_Provided data_:

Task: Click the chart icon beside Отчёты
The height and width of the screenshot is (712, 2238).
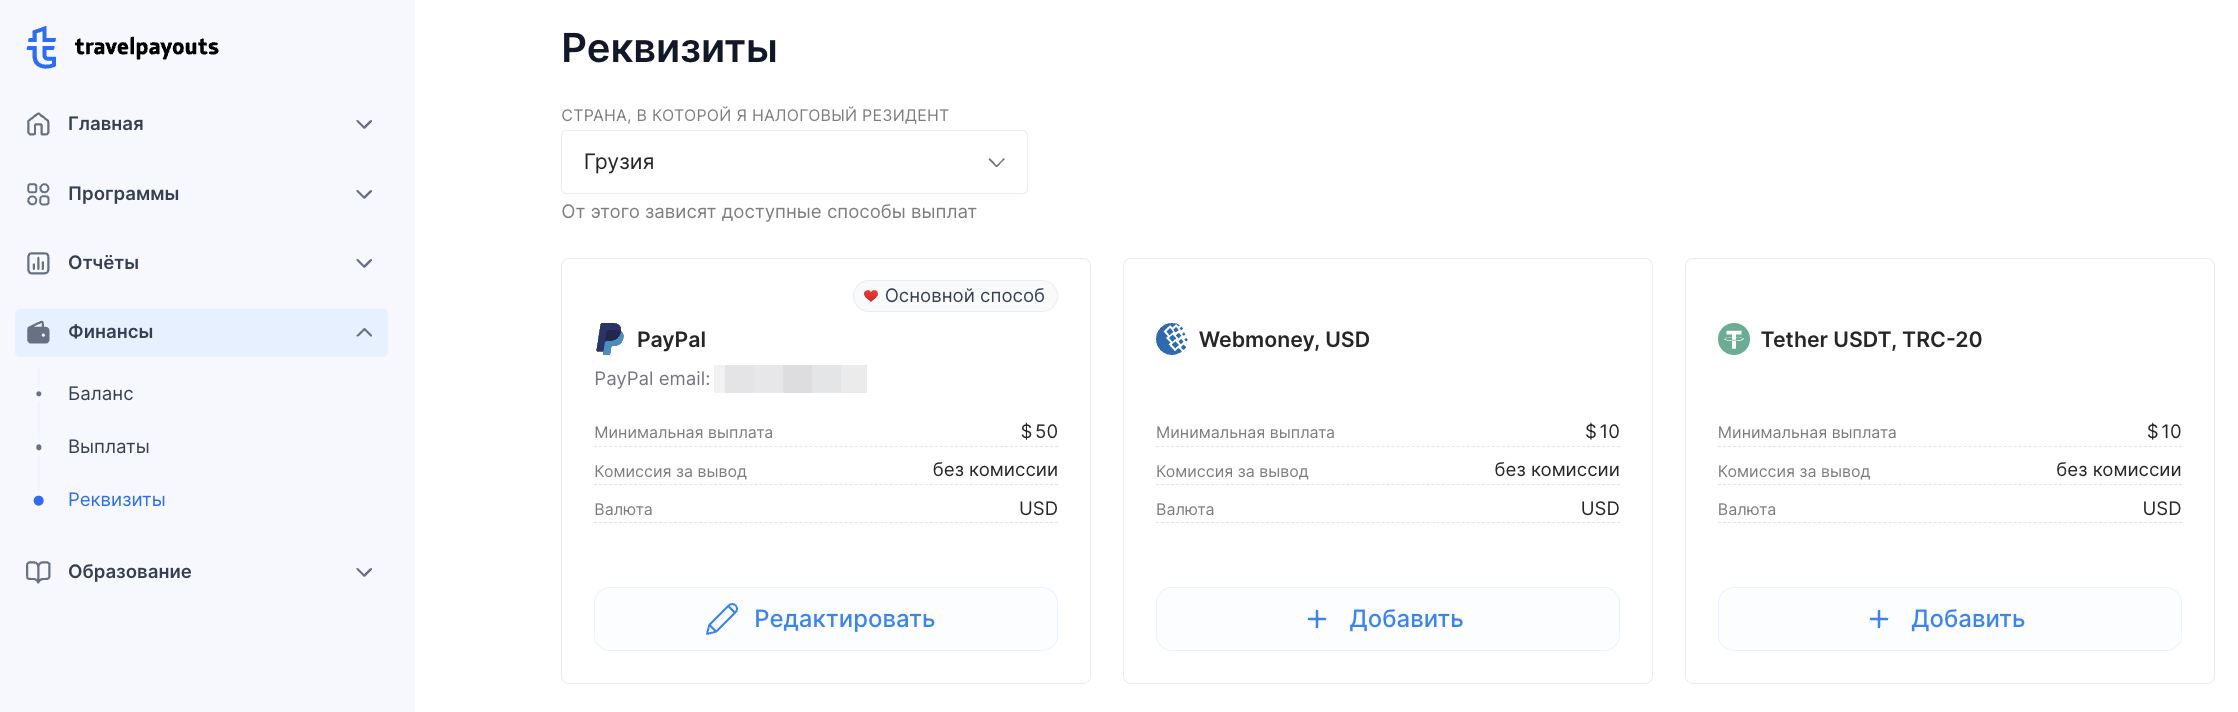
* * *
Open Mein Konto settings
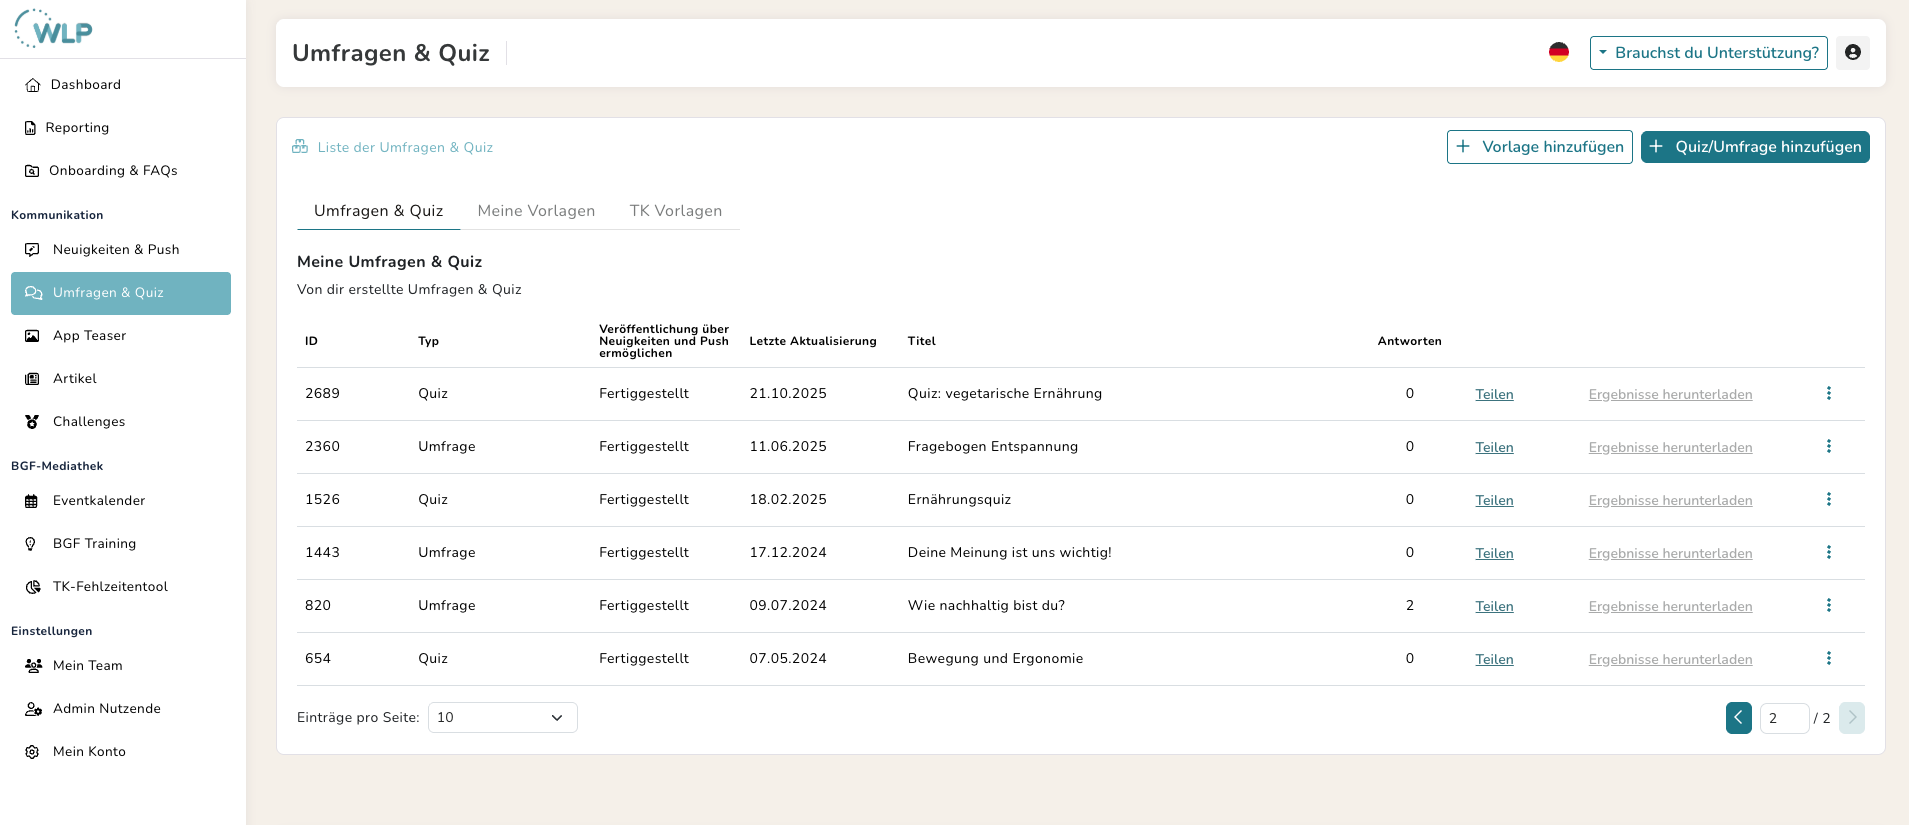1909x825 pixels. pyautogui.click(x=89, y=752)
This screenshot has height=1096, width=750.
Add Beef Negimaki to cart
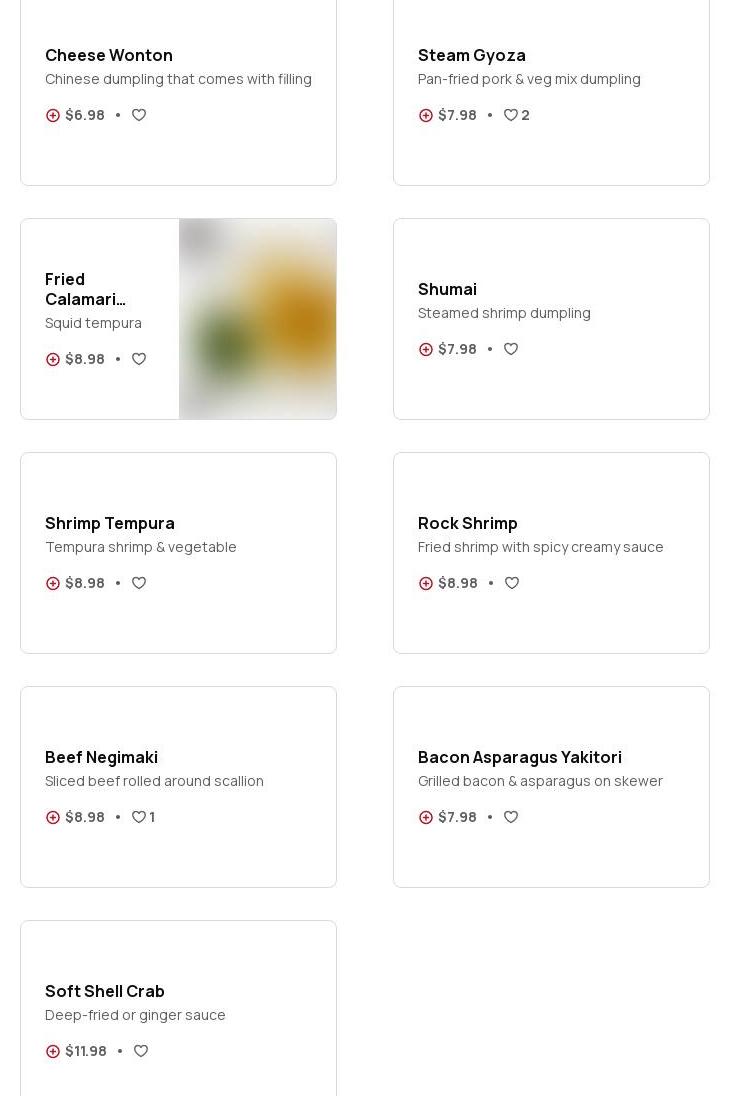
...
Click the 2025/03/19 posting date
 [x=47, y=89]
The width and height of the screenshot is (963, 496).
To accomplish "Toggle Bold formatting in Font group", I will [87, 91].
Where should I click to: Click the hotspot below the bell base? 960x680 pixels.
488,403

_Task brief_: For this exercise, please output exactly the lines above starting at the line with "Task: Click the chart icon beside Отчёты" and ending at the line with "The height and", ends included.

_Written response_:
Task: Click the chart icon beside Отчёты
The height and width of the screenshot is (712, 2238).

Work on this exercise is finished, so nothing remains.